The closest she’s come to princesses outside a storybook is Disney on Ice, and even her 200-page princess stories book is sitting on our master closet shelf after one too many tales that were not age appropriate and just doggone uncomfortable to read to a 3-year-old who doesn’t understand what’s going on anyway.
Grandma got her some new princess gear for Easter and asked, “What’s this princess’s name?”
Leah answered honestly and casually, “I don’t know…I only know Cindah-wewa.” (We’re still working on “L” and “R” sounds.)
Do I care that she can’t peg Aurora, the name of Disney’s Sleeping Beauty?
Do you care that I had to Google that to figure it out?
I actually take great pride that she doesn’t. Besides the fact that none of these movies are made for a 3-year-old mentality and she’d barely know what was going on, there are so many things I’d rather my daughter fill her expanding mind with: from how to identify beginning sounds to using “please” consistently, from drawing squares with actual corners to saying her “R” sound correctly. If she can remember the names of all her friends in real life and how to play fair with them, Sleeping Beauty can never wake up for all I care.
Are my kids the only ones who don’t watch TV?
Photo by espensorvik
Sometimes I reflect in awe about how removed from the popular culture my family is, including the kiddos. They can talk like this: “I was like, dude, you are kidding me!” but they don’t have a clue who Phineas and Ferb are, what Nick Jr. is, or even how microwave popcorn works. (And, yes, I did go to the Disney Channel website to figure out what names they don’t know…)
With television, as with food, I try to go with the, “What they don’t know can’t annoy them” rule, meaning that if the kids don’t know certain shows exist, I’m not a mean mom if I don’t let them watch. I limit their exposure as much as I can, difficult in a world of licensed characters around every bed.
We allow an hour of “screen time” per day, which includes television, computer games, and video games like Wii. Most days, not a minute of the hour is touched. I’m guessing my kids don’t even realize that Saturday morning TV is populated with cartoons for 8 hours straight, all aimed at their demographic.
They also don’t really understand TV in real time or commercials that can’t be skipped, anyway, with the advent of the DVR. As my oldest gets further into elementary school, though, I’ll start to lose control as the kids spend more time without me, playing at friends’ houses.
Boys vs. Girls: A double standard?
I was really pleased when we moved to a new neighborhood and a neighbor told me that “the boys in the neighborhood aren’t the type to hole up and play video games; they’re always outside playing sports and super active.” It’s a great fit for my son Paul, who will hang in there playing hockey with the big boys and love it. (He might also be the catalyst for a neighborhood-wide bug-catching challenge; time will tell.)
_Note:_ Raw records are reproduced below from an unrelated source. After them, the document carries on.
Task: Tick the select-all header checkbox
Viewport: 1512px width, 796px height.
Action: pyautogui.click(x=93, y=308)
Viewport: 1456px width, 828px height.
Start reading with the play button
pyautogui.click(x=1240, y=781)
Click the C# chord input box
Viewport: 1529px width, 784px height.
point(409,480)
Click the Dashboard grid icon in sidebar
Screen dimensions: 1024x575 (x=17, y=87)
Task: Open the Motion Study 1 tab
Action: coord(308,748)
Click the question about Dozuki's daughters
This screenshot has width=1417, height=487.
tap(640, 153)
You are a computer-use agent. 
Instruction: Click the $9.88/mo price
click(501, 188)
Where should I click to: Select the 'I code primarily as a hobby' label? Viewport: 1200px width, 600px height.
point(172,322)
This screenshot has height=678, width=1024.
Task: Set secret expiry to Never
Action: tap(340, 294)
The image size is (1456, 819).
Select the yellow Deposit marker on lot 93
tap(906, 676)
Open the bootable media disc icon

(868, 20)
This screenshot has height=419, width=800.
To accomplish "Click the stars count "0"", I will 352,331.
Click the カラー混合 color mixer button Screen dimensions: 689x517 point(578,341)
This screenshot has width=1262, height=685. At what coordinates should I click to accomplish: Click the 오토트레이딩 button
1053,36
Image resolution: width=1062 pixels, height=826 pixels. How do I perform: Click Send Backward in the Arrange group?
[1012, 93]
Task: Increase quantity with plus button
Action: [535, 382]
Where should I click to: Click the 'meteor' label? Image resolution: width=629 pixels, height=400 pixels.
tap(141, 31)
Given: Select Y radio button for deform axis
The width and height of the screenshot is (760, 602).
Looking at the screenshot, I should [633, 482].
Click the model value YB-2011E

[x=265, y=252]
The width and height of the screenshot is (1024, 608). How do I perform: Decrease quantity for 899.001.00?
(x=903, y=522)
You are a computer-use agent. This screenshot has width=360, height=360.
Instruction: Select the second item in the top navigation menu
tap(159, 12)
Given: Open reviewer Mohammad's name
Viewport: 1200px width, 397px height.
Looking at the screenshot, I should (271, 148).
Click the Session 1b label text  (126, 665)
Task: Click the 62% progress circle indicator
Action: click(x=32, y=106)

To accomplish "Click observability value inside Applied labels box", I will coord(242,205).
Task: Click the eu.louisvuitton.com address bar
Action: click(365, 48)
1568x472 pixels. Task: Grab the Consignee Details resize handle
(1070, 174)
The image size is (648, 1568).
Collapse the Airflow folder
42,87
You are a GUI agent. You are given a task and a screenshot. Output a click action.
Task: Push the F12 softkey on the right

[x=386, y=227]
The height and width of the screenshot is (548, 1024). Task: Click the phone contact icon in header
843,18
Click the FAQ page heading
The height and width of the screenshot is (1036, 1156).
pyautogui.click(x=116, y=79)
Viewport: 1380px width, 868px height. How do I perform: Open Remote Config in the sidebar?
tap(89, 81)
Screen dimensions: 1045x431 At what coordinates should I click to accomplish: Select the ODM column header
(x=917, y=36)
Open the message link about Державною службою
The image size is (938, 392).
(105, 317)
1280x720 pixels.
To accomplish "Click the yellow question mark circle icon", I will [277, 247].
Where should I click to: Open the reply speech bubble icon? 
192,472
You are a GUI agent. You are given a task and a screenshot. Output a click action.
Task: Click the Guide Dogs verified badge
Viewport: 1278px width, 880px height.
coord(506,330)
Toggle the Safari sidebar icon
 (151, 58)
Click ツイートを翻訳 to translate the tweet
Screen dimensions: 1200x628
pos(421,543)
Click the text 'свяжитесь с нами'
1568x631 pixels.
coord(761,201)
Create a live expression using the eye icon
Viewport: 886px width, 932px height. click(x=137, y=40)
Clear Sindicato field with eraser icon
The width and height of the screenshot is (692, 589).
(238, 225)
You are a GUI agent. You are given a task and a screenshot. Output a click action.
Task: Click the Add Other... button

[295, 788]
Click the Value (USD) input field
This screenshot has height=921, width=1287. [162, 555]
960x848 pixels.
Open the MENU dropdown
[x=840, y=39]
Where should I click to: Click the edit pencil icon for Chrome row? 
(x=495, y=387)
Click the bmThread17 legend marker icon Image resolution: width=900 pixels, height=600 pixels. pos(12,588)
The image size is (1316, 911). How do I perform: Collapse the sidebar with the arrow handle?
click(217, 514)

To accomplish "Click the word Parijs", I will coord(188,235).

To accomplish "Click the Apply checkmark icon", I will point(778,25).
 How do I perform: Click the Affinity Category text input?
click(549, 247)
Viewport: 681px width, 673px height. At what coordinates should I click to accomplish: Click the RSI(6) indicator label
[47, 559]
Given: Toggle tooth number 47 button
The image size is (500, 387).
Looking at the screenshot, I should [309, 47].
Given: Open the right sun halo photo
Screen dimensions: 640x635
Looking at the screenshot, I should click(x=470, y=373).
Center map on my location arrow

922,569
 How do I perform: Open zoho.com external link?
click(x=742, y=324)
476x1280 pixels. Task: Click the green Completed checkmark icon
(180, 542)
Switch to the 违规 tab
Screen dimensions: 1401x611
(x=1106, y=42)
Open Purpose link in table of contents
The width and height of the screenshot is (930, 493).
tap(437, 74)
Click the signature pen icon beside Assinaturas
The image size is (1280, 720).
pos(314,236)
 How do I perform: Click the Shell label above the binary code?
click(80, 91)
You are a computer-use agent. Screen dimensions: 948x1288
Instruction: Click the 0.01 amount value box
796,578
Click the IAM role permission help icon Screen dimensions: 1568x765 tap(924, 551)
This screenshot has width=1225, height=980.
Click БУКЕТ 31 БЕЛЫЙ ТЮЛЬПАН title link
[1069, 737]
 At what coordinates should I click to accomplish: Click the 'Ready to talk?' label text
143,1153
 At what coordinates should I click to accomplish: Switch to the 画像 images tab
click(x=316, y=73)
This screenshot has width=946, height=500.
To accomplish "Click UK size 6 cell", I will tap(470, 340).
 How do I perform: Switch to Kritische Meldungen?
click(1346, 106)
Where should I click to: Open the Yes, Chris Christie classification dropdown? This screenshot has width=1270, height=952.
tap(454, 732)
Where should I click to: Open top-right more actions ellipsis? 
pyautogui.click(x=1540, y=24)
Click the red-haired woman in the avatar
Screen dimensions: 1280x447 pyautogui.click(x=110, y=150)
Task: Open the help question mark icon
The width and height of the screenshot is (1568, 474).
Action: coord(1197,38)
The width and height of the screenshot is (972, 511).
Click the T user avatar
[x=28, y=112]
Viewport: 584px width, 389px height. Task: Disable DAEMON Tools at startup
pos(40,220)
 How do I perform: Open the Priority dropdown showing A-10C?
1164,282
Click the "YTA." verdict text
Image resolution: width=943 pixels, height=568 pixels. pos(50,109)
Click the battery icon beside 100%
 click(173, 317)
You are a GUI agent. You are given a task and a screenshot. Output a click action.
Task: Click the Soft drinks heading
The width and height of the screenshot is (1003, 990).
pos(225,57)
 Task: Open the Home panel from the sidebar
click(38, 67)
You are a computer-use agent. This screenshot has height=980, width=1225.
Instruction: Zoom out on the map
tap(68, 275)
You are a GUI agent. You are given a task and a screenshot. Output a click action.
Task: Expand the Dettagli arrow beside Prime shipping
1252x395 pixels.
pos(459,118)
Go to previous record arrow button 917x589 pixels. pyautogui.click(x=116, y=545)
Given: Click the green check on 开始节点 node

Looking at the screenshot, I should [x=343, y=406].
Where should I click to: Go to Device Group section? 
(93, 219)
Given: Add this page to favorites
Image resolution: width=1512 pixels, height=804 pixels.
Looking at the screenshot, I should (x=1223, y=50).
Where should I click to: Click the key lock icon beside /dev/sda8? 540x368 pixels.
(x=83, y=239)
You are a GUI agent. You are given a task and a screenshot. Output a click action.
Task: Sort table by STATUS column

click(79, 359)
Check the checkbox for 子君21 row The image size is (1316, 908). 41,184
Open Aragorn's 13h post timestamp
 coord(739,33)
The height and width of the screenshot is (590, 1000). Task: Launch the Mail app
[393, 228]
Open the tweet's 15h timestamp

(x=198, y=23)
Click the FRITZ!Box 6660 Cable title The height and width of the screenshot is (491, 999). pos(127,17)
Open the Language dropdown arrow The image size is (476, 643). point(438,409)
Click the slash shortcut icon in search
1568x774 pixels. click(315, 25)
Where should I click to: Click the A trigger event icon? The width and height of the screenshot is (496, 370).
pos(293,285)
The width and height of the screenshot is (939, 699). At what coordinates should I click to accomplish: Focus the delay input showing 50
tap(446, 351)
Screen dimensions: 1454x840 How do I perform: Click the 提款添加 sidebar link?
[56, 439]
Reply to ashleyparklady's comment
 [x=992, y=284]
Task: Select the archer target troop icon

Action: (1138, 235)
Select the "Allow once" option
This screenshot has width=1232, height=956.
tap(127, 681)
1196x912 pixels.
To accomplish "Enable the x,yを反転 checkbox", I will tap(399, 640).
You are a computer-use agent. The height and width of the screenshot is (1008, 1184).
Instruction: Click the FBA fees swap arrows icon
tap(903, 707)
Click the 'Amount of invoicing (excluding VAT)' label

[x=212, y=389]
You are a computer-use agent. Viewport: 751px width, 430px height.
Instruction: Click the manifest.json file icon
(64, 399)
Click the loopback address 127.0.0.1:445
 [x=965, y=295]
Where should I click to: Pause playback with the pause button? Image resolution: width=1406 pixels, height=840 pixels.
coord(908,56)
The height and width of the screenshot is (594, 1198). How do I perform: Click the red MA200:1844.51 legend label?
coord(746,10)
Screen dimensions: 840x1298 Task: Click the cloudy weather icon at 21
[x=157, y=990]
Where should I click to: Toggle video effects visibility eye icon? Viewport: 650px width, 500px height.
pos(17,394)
Imagine my surprise when this same father invited Leah in to play and assured me that she and his daughter “always just watch TV or play kitchen or whatever.”
What? Watch TV?
We, the weird family, have this crazy rule that we don’t watch TV when guests are over since it’s not a social thing. Besides that, there are a lot of shows we don’t allow our children to watch (see above).
I had two internal dilemmas as I walked home:
- How do I bring up the fact that I’d rather Leah not watch TV at all on an hour-long playdate?
- Why is it okay that the girls watch television as the norm but negative for the boys?
I’m sure television viewing is far from the only subject in which I’ll notice a disparity between genders as my kids grow up (see princesses, above), but it certainly came as a surprise. I hope the culture will forgive my daughter her ignorance of cartoon characters as much as I hope it will accept the fact that she nurses her baby dolls and thinks waitressing would be a great job when she grows up.
Is avoiding television a “green” thing to do?
It seems that it’s more likely the naturally-minded, crunchy sort of mamas whose kids have similar TV restrictions as mine, so I’m trying to figure out if watching very little TV is related to the subject of being “green.” It’s not particularly eco-friendly, other than saving a minute amount of energy when the television is off.
I’ve come to the conclusion that if we want to raise up children who are outdoorsy, who appreciate nature, and who are connected to the earth, we need to teach them to be the type to dig potatoes rather than become a couch potato…regardless of whether they’re girls or boys.
Let’s turn off the TV as much as possible this month and encourage kid-directed play, preferably in the dirt. Maybe there is a reason after all why “Screen Free Week” and Earth Day hit the same month.
What’s your strategy for limiting screen time?